__TASK DESCRIPTION__.
Go through the data and retrieve each line that includes the string "agent".
*** EXTRACTED DATA Section Begins ***
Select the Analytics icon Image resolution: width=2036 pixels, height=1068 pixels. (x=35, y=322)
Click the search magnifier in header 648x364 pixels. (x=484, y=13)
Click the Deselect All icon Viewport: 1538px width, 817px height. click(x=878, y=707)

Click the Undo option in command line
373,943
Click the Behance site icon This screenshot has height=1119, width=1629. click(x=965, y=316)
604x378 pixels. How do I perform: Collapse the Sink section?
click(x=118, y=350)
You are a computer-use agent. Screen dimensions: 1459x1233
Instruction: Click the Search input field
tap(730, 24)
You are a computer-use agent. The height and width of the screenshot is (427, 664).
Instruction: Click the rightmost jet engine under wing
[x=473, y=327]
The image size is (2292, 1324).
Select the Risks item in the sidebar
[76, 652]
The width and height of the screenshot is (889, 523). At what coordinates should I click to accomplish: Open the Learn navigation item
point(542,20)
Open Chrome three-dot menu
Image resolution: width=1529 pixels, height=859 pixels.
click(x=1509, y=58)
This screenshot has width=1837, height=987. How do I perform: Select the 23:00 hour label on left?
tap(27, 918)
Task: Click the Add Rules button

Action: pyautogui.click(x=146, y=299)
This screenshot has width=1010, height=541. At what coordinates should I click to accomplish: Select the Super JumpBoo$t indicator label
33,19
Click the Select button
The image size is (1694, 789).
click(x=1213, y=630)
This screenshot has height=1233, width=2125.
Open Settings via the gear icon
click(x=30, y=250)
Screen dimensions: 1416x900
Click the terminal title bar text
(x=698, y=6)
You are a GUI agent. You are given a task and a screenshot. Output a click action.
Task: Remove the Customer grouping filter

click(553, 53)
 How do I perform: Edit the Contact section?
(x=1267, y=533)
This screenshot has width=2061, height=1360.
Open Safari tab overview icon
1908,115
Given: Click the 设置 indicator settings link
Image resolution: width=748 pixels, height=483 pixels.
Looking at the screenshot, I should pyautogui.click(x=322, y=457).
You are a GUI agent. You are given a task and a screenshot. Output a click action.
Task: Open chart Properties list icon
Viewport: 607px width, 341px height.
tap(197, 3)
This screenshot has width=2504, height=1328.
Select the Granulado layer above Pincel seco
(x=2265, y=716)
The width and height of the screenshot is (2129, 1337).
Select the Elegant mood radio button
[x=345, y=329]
*** EXTRACTED DATA Section Ends ***
__EXPECTED ANSWER__.
You are a computer-use agent. Screen dimensions: 1459x1233
You are a computer-use agent. The height and width of the screenshot is (427, 664).
You are a GUI agent. You are given a task and a screenshot. Output a click action.
You are a GUI agent. You are given a task and a screenshot. Output a click action.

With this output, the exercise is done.